In the journal Science Translational Medicine, researchers have provided the first evidence that a drug compound named EIDD-1931 is effective against SARS-CoV-2, the virus that causes COVID-19.
The compound blocked replication of a broad spectrum of coronaviruses. The investigators also showed that EIDD-2801, a form of EIDD-1931 that can be taken orally, prevents severe lung injury in mice with COVID-19 infection.
“We are amazed at the ability of EIDD-1931 and -2801 to inhibit all tested coronaviruses and the potential for oral treatment of COVID-19,” said co-author Andrea Pruijssers, Ph.D., research assistant professor at Vanderbilt University Medical Center.
The compound, developed at the Emory Institute for Drug Development in Atlanta, was previously put to the test in research led by Mark Denison, M.D., Edward Claiborne Stahlman Professor of Pediatrics and director of the Division of Pediatric Infectious Diseases at Vanderbilt; with Maria Agostini Ph.D., a student in the Denison laboratory; Pruijssers; and colleagues in the laboratory of Ralph Baric, Ph.D. at the University of North Carolina at Chapel Hill. The researchers previously reported that EIDD-1931 blocked replication of several coronaviruses potently, worked by introducing lethal mutations in the virus, and effectively blocked resistance development.
In the latest study, the researchers showed EIDD-1931 has antiviral activity against SARS-CoV2, MERS-CoV, SARS-CoV, and closely related bat coronaviruses.
EIDD-1931 inhibited coronavirus replication in human airway cell cultures up to 100,000 fold. In mouse models infected with SARS-CoV or MERS-CoV, giving the drug before or shortly after infection prevented disease, blocked virus replication and prevented death.
Targeting Coronavirus RNA
Denison is an internationally known authority on coronavirus biology, providing foundational data now being used to support COVID-19 clinical trials.
“We knew a coronavirus outbreak would happen, but we didn’t know when,” Denison said. “So from the beginning, we’ve been looking for antiviral compounds active against diverse coronaviruses, and if possible, against multiple virus families.”
“From the beginning, we’ve been looking for antiviral compounds active against diverse coronaviruses, and if possible, against multiple virus families.”
Denison’s team has focused on how coronaviruses replicate inside cells using RNA polymerases. The enzymes are highly conserved across coronaviruses in both structure and sequence, making them an attractive drug target. In many virus families, flooding the cells with nucleoside analogs can trick the viral polymerases into making faulty RNA.
But unlike other RNA viruses, coronaviruses have a proofreading exonuclease, that can check new RNA for mistakes and either prevent or remove them. “This has led to challenges,” Denison said, to identify analogs that can work in the context of proofreading. The new study provides critical evidence that EIDD-1931 and -2801 can accomplish that goal.
A major concern with any antiviral drugs is the rapid development of resistance, which would render the drug ineffective. The study tested coronaviruses with resistance mutations to remdesivir (RDV), a ribonucleoside analog currently in clinical trials to treat COVID-19 infection. Agostini demonstrated that two mutations that confer some resistance to remdesivir actually increase sensitivity to EIDD-1931.
“Resistance to one drug makes it sensitive to the other drug,” Denison said.
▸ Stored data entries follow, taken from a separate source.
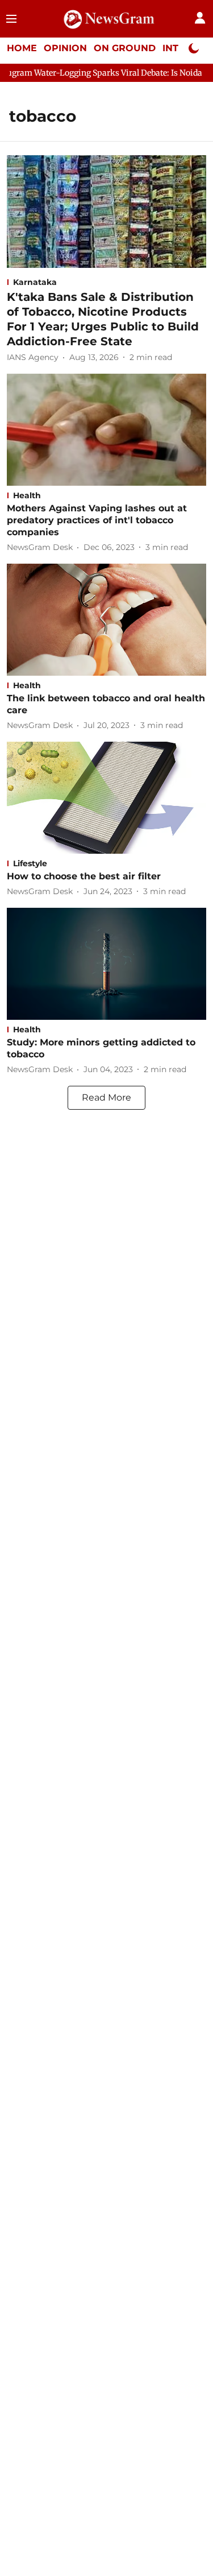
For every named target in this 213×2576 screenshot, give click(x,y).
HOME (22, 48)
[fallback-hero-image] (106, 211)
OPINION (65, 48)
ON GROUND (125, 48)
Since the resistance mechanisms do not appear to overlap, in combination the drugs might offer a “one-two” punch.
Further Drug Development
Denison and Baric’s laboratories have provided the majority of the preclinical data to support remdesivir’s development, showing its efficacy against a variety of coronaviruses.
“I am hopeful, as everyone on the planet, that remdesivir will show activity in humans or that we’ll find something close that does,” Denison said. “But, we will continue to move forward with the development of these compounds.”
He hopes that clinical trials for EIDD-2801 will begin later this spring. If the drug is successful, Denison notes it could not only help stop the spread of SARS-CoV-2 but also could control future outbreaks of other emerging coronaviruses.